Facilitates Healthcare Research

DNA analysis is one of the hardest computations to do as the data generated during such analysis is tremendously large. Hadoop plays a key role in analysing and decoding these DNA Strings in a

span of few minutes and facilitates the discovery of newer or better cures. Such analysis could also result in predicting disease patterns more accurately .Hadoop and Big Data analysis of sensor data are used to accurately monitor the babies in intensive care units at Neonatal Intensive Care .Statistical analysis of such data can be useful to predict diseases and save valuable lives.
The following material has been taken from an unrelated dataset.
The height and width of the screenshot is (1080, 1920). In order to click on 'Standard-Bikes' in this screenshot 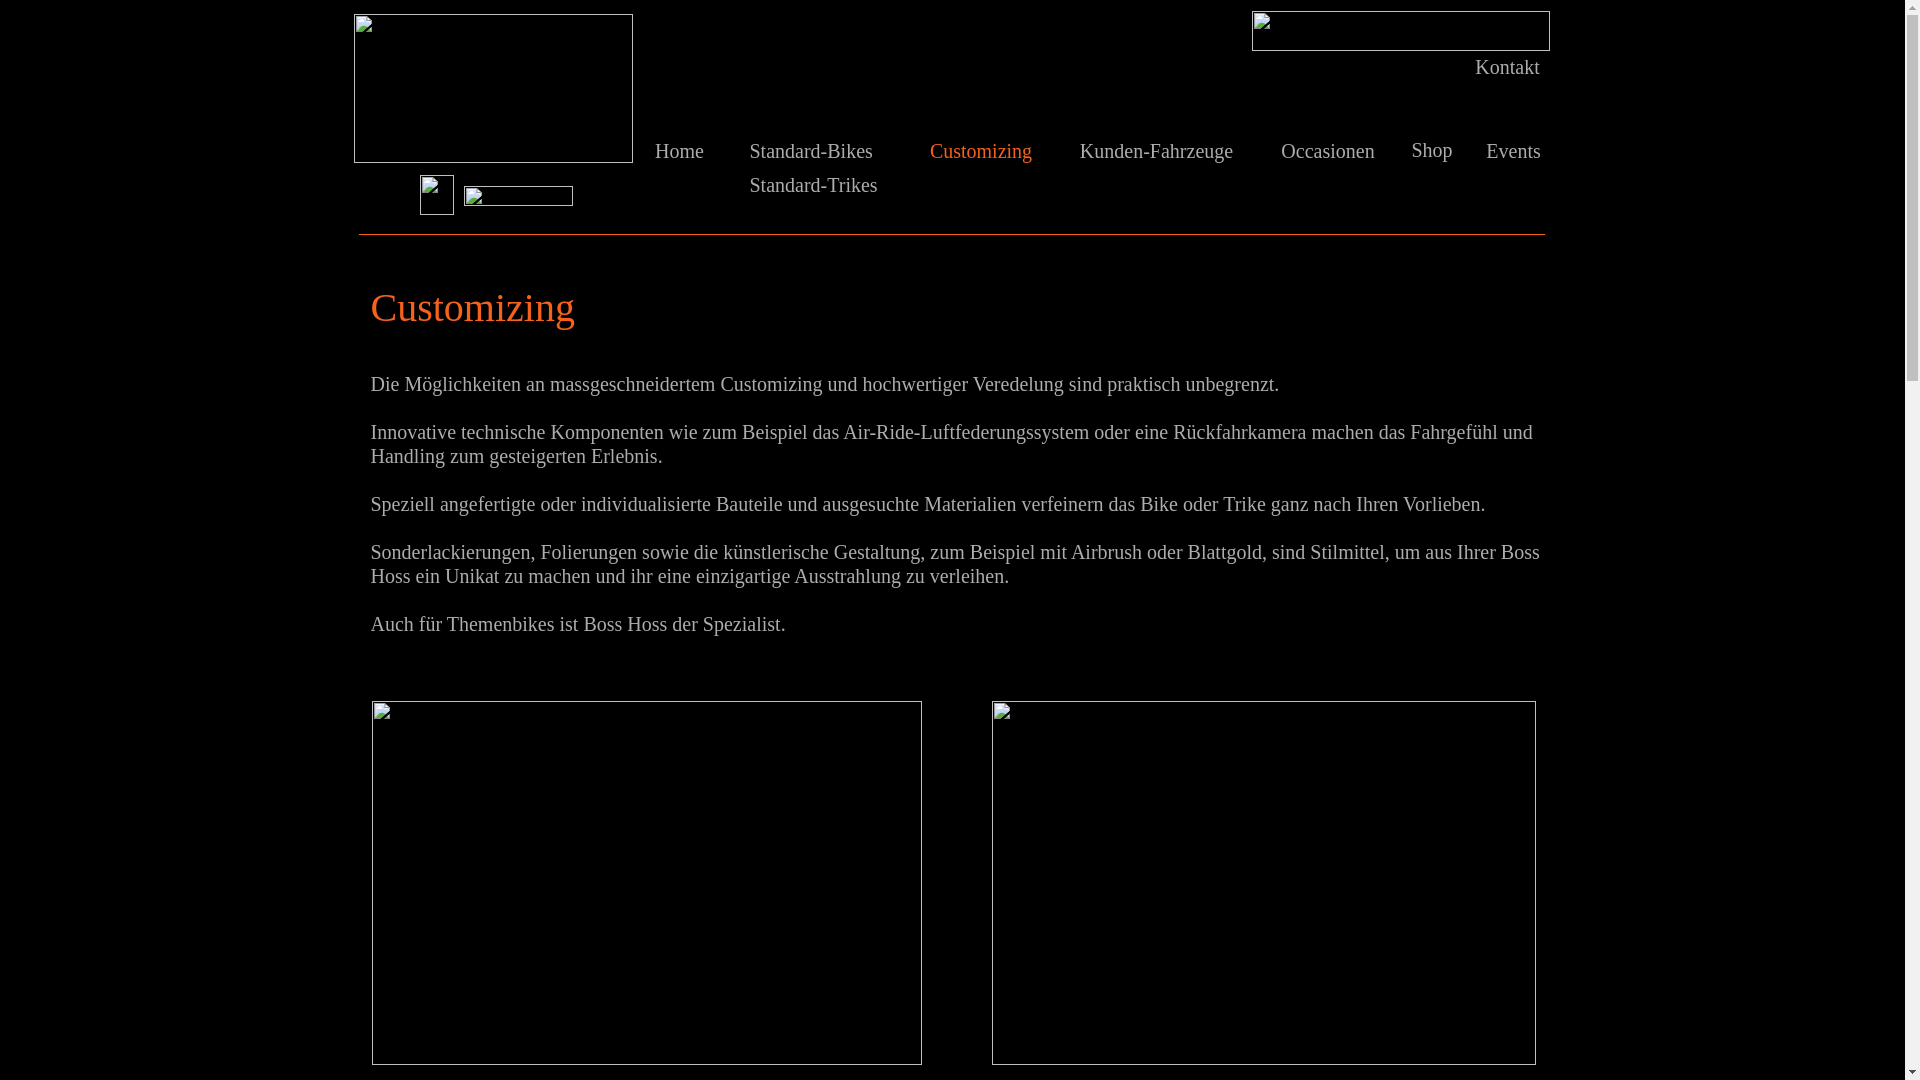, I will do `click(811, 149)`.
Hadoop and Sports Analytics

Today's sports generate different kinds of data including video footages, social media discussions, blogs, analyses from specialists etc. The real time data generated from the sensors or video cameras set up on a cricket field or a football ground can be analyzed in split seconds and predictive algorithms can be run with bull's eye accuracies. Sports brand managers can utilize Hadoop to track a player not only on the field but also off the field and asses the player’s performance effect on team's reputation through a Hadoop based social media data analysis. Sensors fixed in the clothes and apparel of the sportsmen will generate real time data which can be analyzed using algorithms to know the speed or agility of a player in real time. Such efforts were already implemented with considerable success in Major League Soccer and in Formula One . Here, Hadoop can play a significant role as it is scalable in real time and the data is secure by default.

I have dealt with a few major areas where Hadoop has already had a strong impact. Of course there are a lot more applications of Hadoop today and many more will emerge along with their respective processing needs. I am confident that Hadoop, as a framework, is rugged enough to handle many such needs of business in this era of Big Data.